### Goals:
**A.** Translate this sentence from the article on Kenya's tax surveillance system into Spanish: "The government aims for full rollout by July 2025, and civil servants must now link their records to UHR to access salaries or benefits."
**B.** Pull out the passage of the article on Kenya's tax surveillance system from "The initiative is" to "of formal activity.", word for word.

### Source text:
....

Inside taxman’s real-time digital surveillance system

What if your salary, supplier contract, or bank transaction could be tracked by the taxman in real time—with no court oversight? This is no longer fiction in Kenya. Kenya Revenue Authority (KRA) is quietly rolling out one of the most extensive digital surveillance frameworks in the country’s history, integrating its systems with four powerful platforms: iTax, IFMIS, GHRIS, and the Central Bank of Kenya’s payment system.
The goal is direct and deliberate—to tighten tax compliance by tracking payments to civil servants and suppliers as they happen. Through these integrations, KRA will gain live visibility into taxpayer activity. iTax links provide access to individual and corporate tax declarations; IFMIS exposes public procurement and payment trails; GHRIS reveals real-time payroll data; and the CBK platform captures fund disbursements at the source.
According to the KRA Commissioner for Large and Medium Taxpayers, Rispah Simiyu, the system enables instant reconciliation of payments against declared income, sealing gaps that once escaped backend audits. But this is far more than a back-office upgrade. It’s a sweeping transformation with profound implications for financial transparency, privacy rights, and the future of digital governance.
The initiative is nested within the broader Unified Human Resource (UHR) strategy, which assigns unique Unified Payroll Numbers (UPNs) to all public sector employees. This makes it easier for KRA to detect income irregularities, flag undeclared earnings, and automate enforcement. The government aims for full rollout by July 2025, and civil servants must now link their records to UHR to access salaries or benefits.
KRA’s reach, however, extends beyond government workers. Personal Identification Numbers (PINs) are now required for transactions involving land, mobile imports, professional licenses, and supplier contracts. IMEI registration for imported devices is also being enforced, in collaboration with the Communications Authority, to ensure only tax-cleared phones are networked. It’s a full-spectrum sweep of formal activity.

....

### Dataset rows:
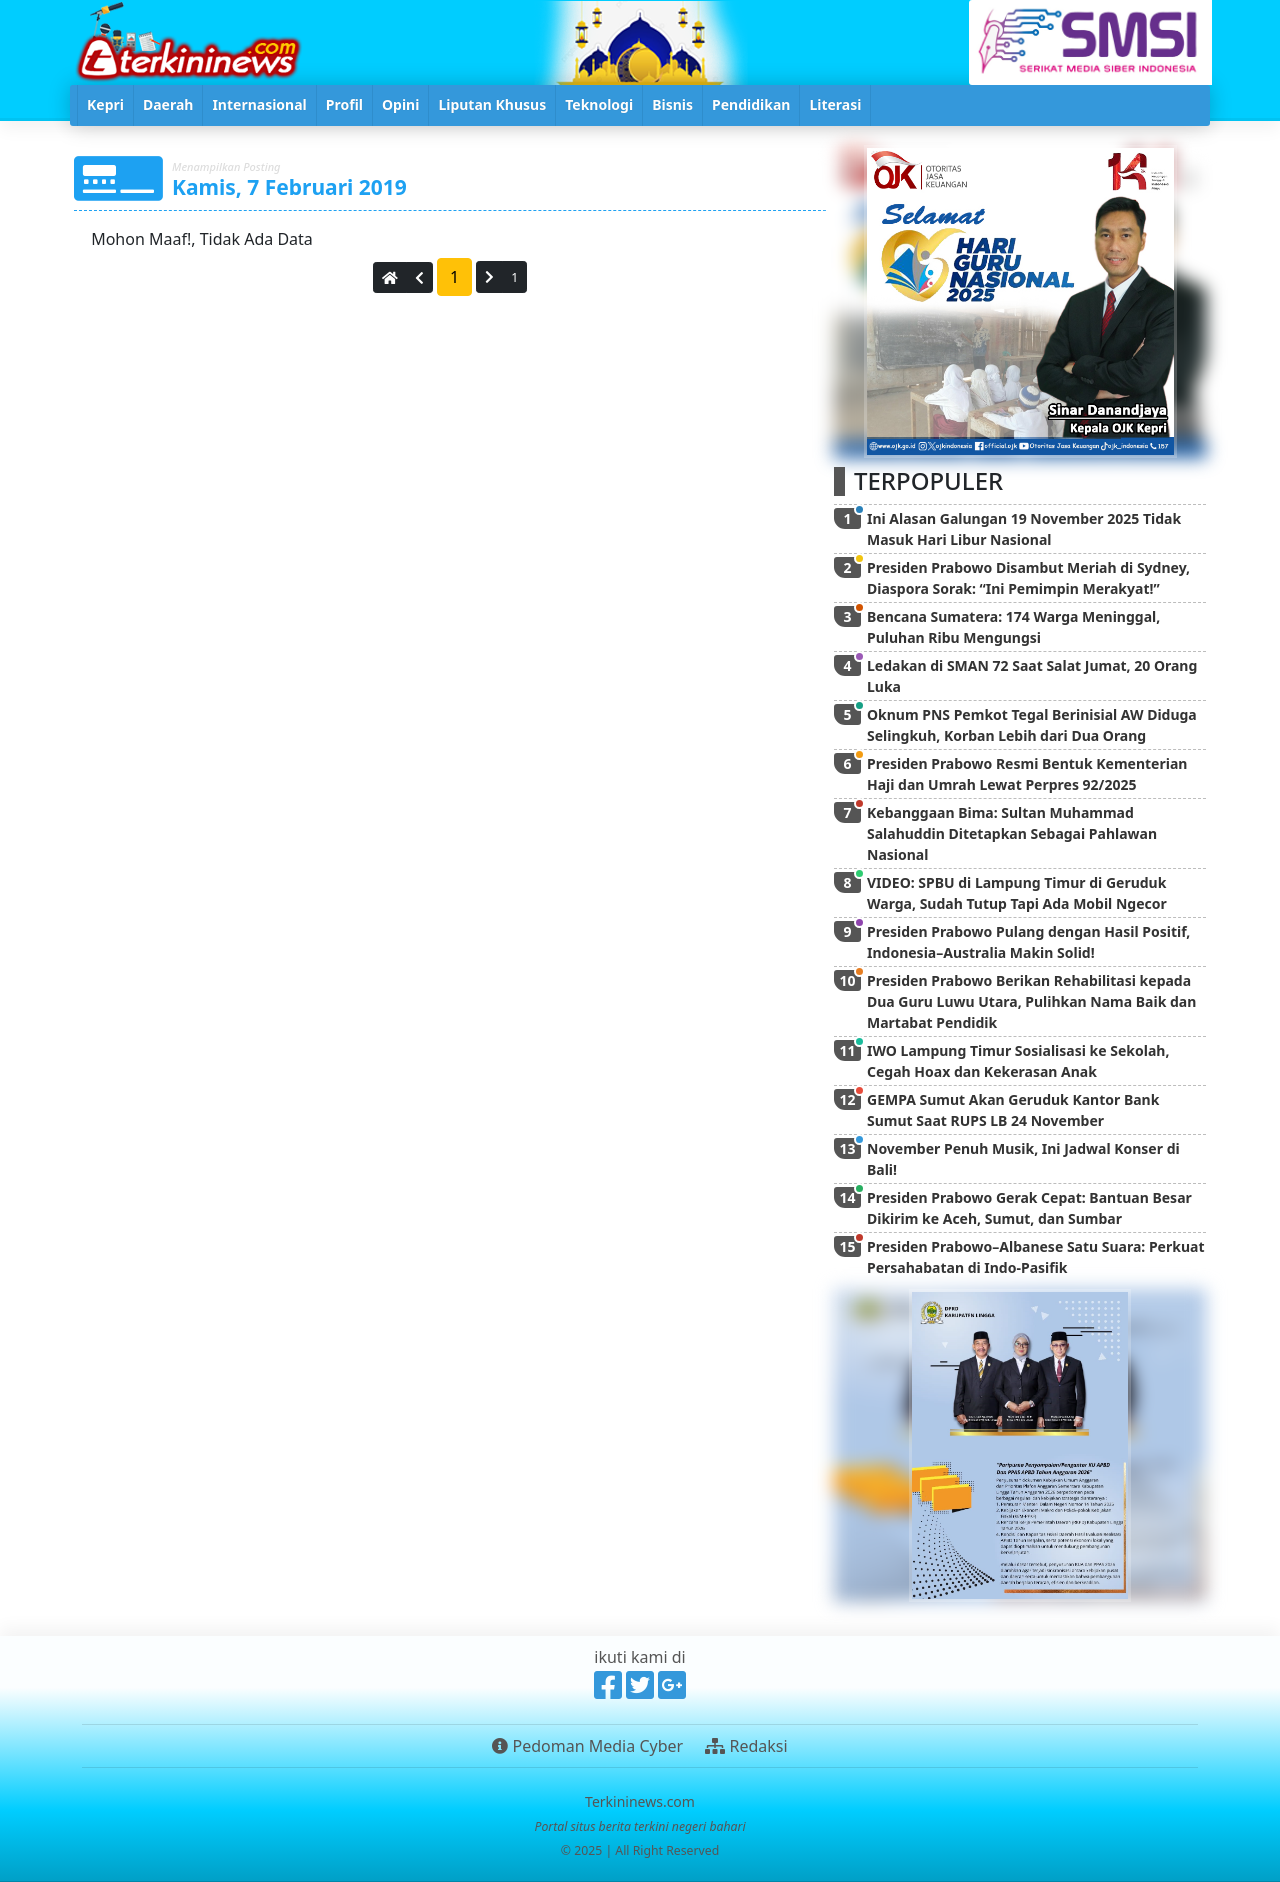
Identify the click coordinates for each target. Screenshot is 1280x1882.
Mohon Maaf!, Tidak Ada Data (200, 239)
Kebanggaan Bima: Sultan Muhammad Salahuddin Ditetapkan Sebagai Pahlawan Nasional (1012, 833)
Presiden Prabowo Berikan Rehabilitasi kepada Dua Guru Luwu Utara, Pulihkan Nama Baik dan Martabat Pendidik (1031, 1001)
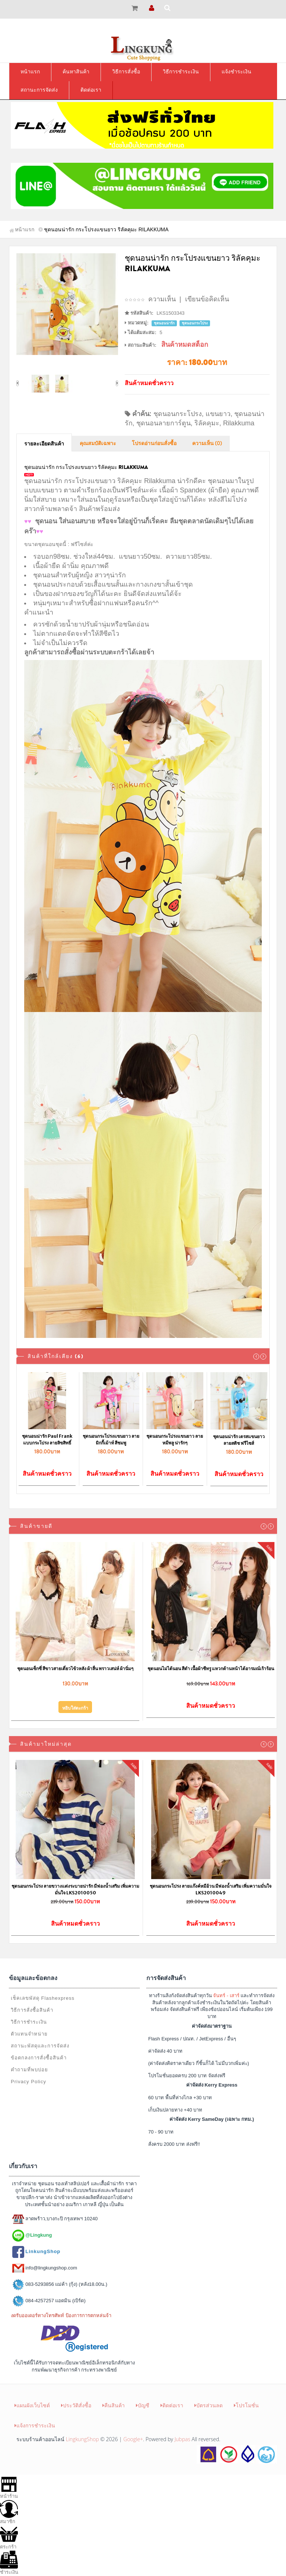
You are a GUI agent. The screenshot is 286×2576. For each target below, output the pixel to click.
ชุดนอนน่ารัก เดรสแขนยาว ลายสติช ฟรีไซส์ (239, 1440)
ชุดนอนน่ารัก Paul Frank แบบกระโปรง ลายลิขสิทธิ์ (47, 1439)
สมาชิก (9, 2512)
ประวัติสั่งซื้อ (76, 2405)
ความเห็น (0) (207, 443)
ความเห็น (162, 299)
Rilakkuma (238, 423)
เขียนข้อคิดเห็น (207, 299)
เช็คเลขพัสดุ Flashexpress (42, 1998)
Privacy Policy (28, 2081)
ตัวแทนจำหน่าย (29, 2034)
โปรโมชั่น (246, 2405)
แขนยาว (218, 414)
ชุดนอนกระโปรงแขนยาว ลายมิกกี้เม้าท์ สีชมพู (111, 1439)
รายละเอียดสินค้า (44, 444)
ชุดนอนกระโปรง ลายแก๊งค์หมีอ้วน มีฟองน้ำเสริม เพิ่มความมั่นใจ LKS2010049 (210, 1889)
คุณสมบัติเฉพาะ (98, 443)
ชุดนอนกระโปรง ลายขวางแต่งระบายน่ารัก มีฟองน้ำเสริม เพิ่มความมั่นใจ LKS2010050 (75, 1889)
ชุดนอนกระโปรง (177, 414)
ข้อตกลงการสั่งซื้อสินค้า (39, 2058)
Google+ (133, 2439)
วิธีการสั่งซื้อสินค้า (32, 2010)
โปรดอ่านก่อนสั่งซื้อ (154, 443)
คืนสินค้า (113, 2405)
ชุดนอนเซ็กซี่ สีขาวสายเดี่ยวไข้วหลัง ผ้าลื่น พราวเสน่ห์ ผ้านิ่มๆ (75, 1668)
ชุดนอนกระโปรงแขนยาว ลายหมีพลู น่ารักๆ (174, 1439)
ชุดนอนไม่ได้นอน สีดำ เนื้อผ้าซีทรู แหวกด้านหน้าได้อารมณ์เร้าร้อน (210, 1668)
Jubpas (182, 2439)
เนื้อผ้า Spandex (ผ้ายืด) (194, 490)
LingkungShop (82, 2439)
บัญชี (142, 2405)
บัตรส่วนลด (208, 2405)
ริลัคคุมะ (206, 423)
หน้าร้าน (9, 2487)
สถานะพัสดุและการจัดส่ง (40, 2046)
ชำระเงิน (9, 2563)
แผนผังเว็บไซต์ (32, 2405)
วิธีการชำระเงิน (29, 2022)
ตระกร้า (9, 2537)
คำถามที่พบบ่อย (29, 2069)
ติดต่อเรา (172, 2405)
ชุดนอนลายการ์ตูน (163, 423)
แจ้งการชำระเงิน (35, 2425)
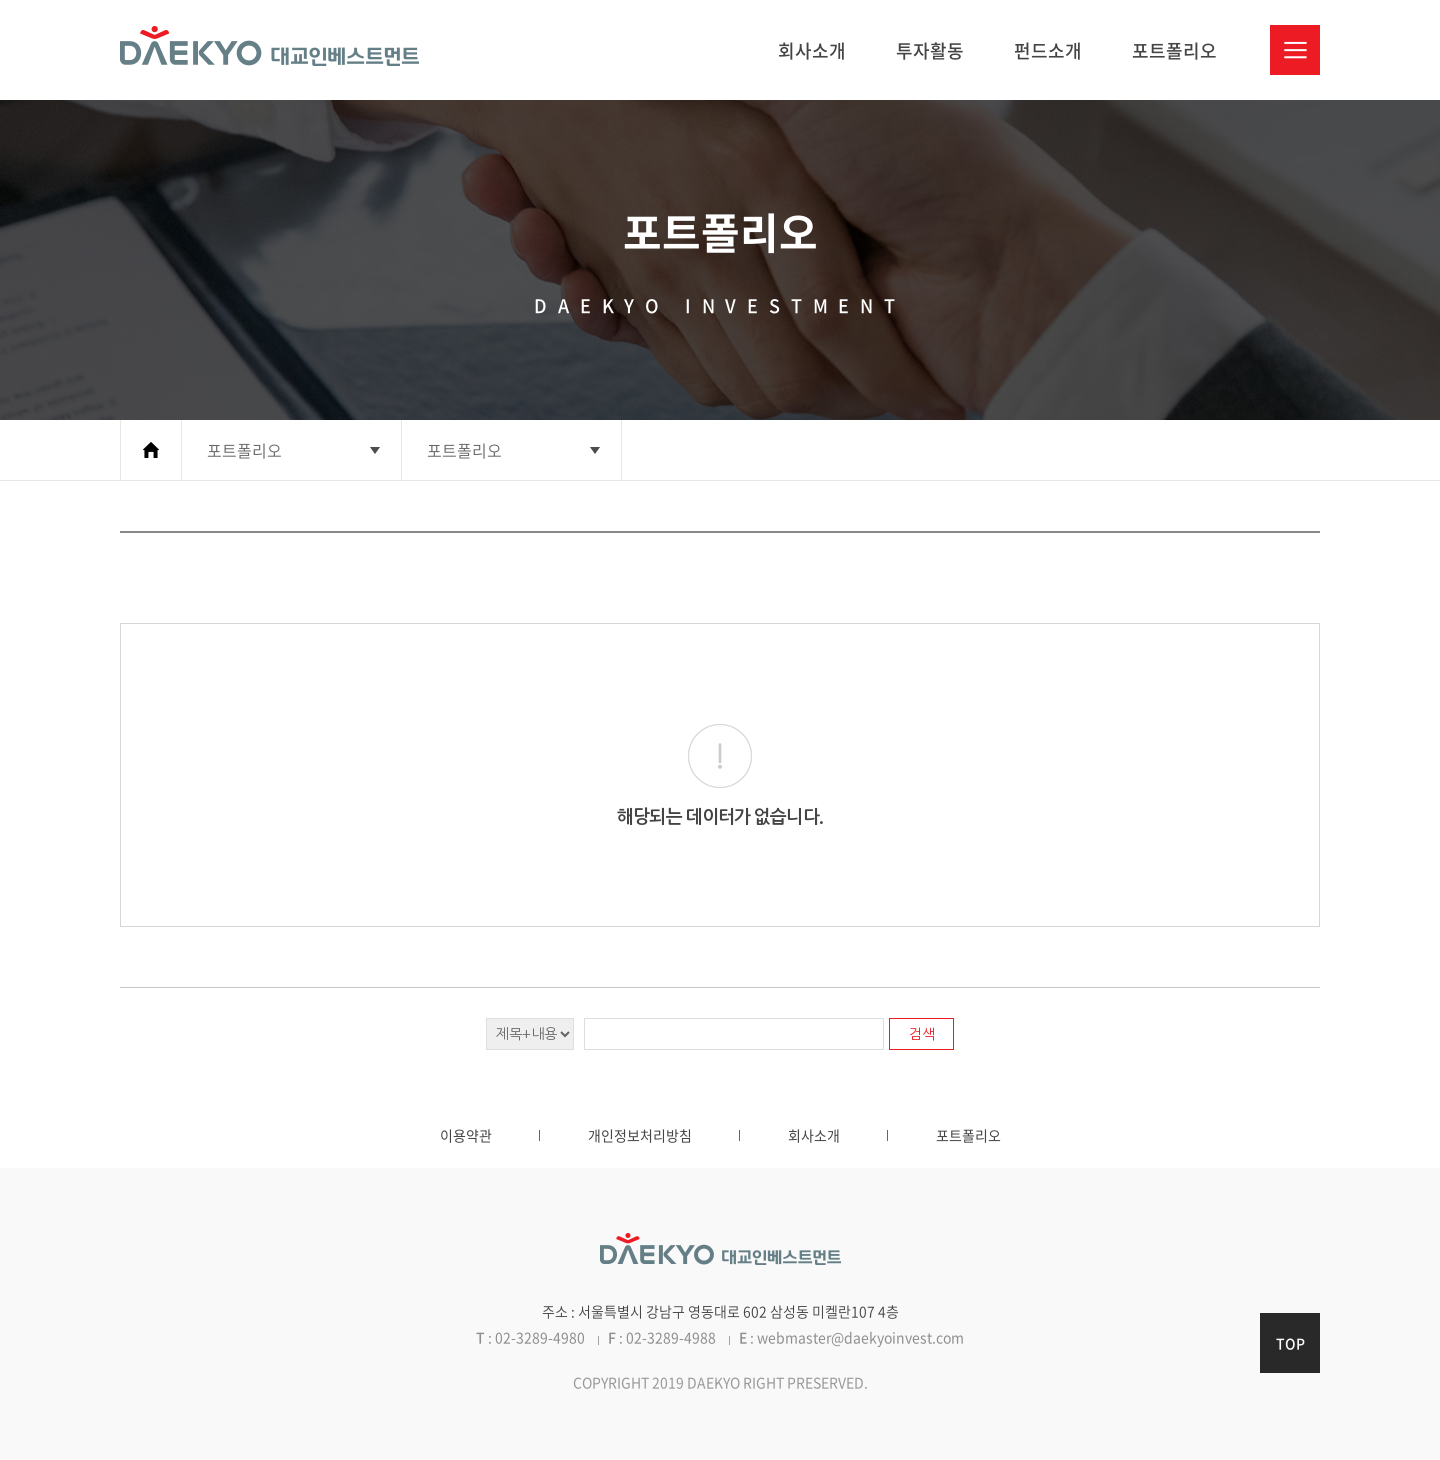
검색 (922, 1034)
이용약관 (466, 1135)
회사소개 (812, 50)
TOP (1290, 1343)
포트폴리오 (1174, 50)
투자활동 (930, 50)
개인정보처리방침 (640, 1135)
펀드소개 (1048, 50)
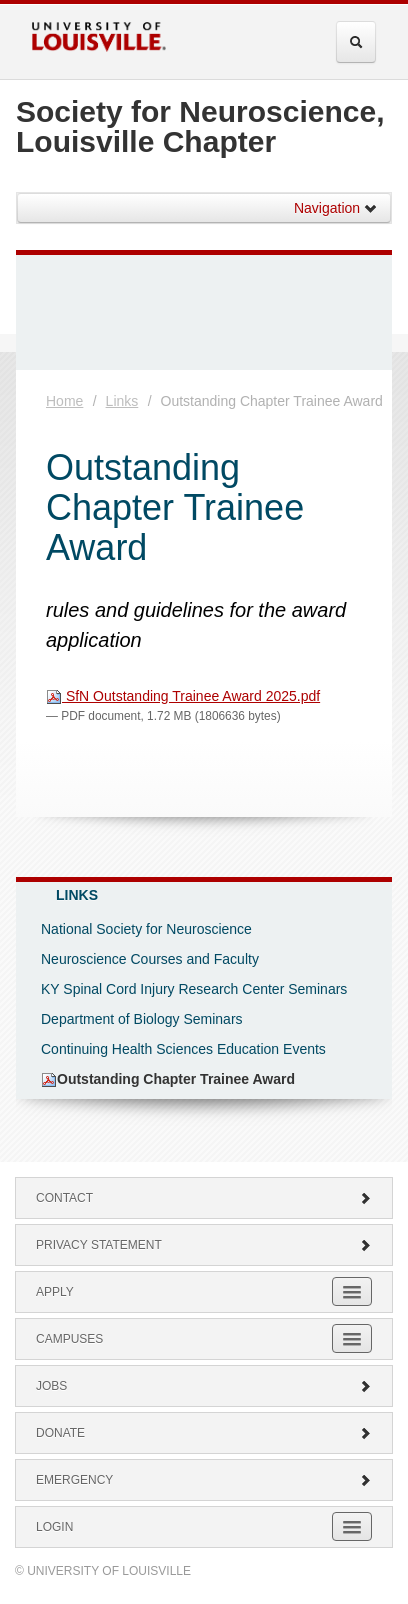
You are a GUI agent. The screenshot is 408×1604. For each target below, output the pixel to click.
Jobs (204, 1386)
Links (122, 401)
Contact (204, 1198)
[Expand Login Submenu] (352, 1526)
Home (64, 401)
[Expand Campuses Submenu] (352, 1338)
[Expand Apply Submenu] (352, 1291)
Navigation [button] (336, 208)
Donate (204, 1433)
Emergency (204, 1480)
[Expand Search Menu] (356, 42)
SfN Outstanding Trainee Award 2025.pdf (183, 696)
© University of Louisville (103, 1571)
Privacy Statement (204, 1245)
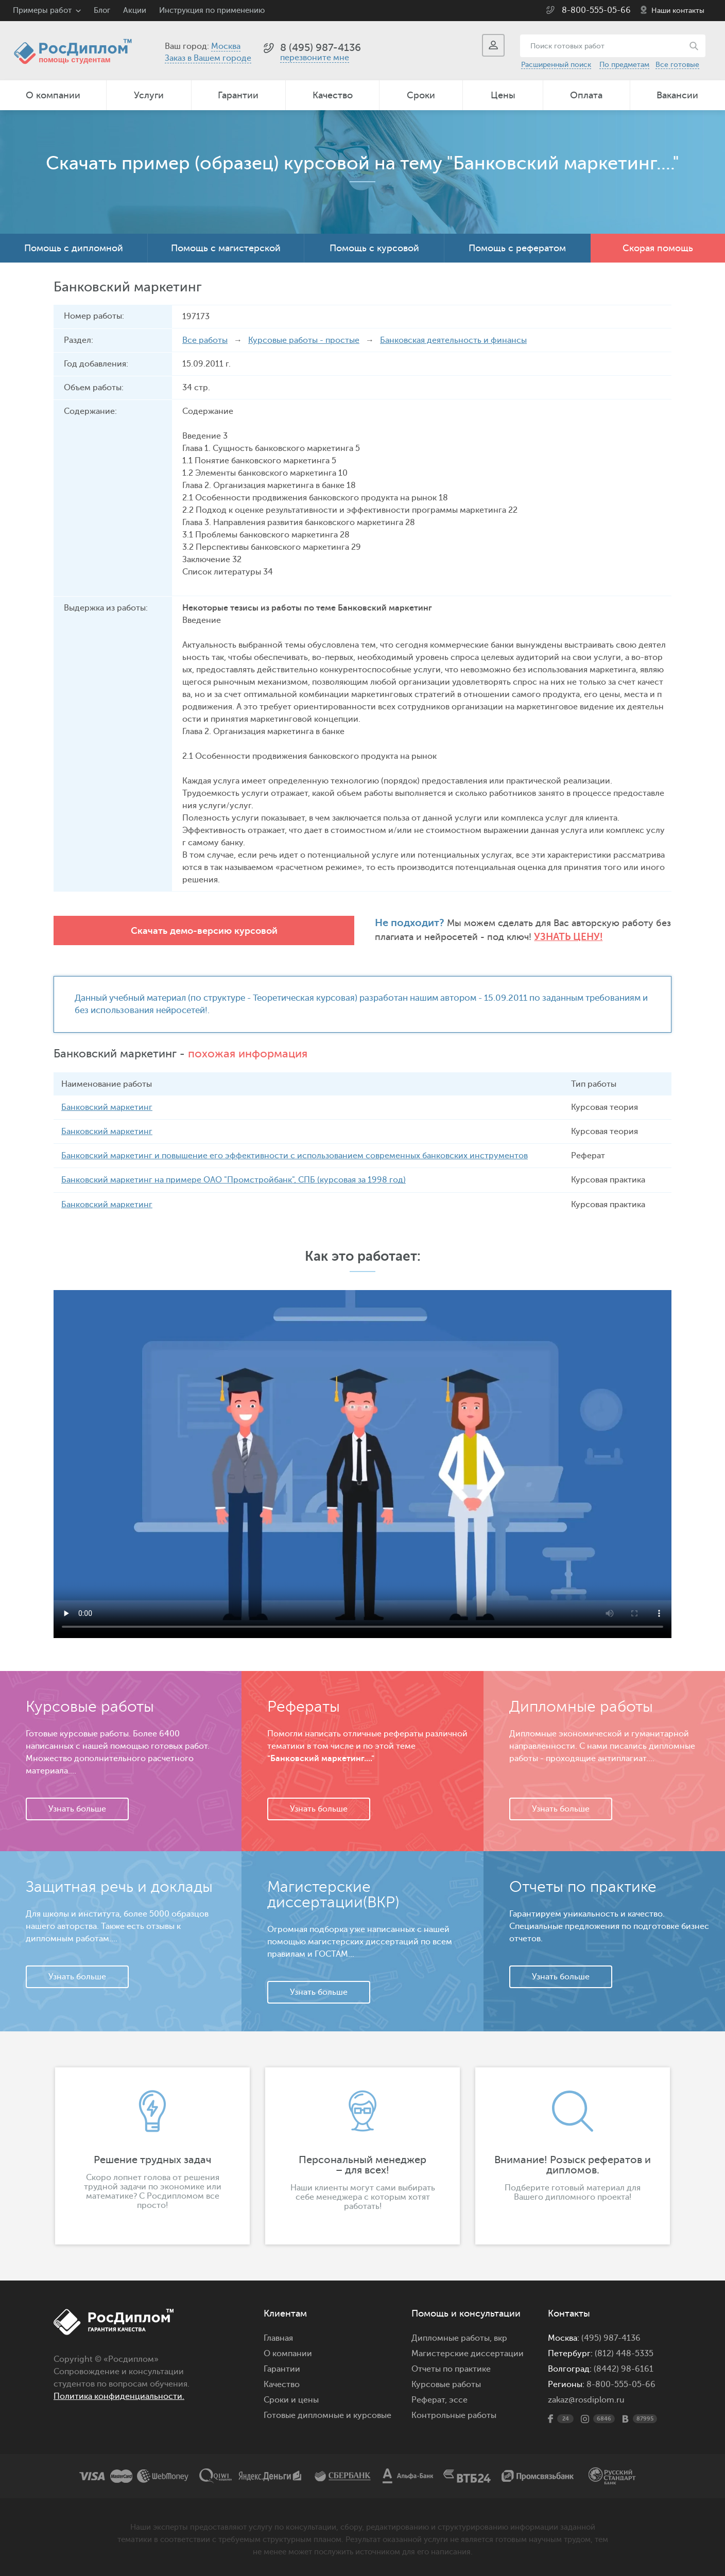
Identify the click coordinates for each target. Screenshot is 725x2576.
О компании (53, 95)
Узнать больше (77, 1808)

....

### Worked answers:
**A.** El gobierno aspira a un despliegue completo para julio de 2025, y los funcionarios públicos ahora deben vincular sus registros al UHR para acceder a sus salarios o prestaciones.

**B.**
The initiative is nested within the broader Unified Human Resource (UHR) strategy, which assigns unique Unified Payroll Numbers (UPNs) to all public sector employees. This makes it easier for KRA to detect income irregularities, flag undeclared earnings, and automate enforcement. The government aims for full rollout by July 2025, and civil servants must now link their records to UHR to access salaries or benefits.
KRA’s reach, however, extends beyond government workers. Personal Identification Numbers (PINs) are now required for transactions involving land, mobile imports, professional licenses, and supplier contracts. IMEI registration for imported devices is also being enforced, in collaboration with the Communications Authority, to ensure only tax-cleared phones are networked. It’s a full-spectrum sweep of formal activity.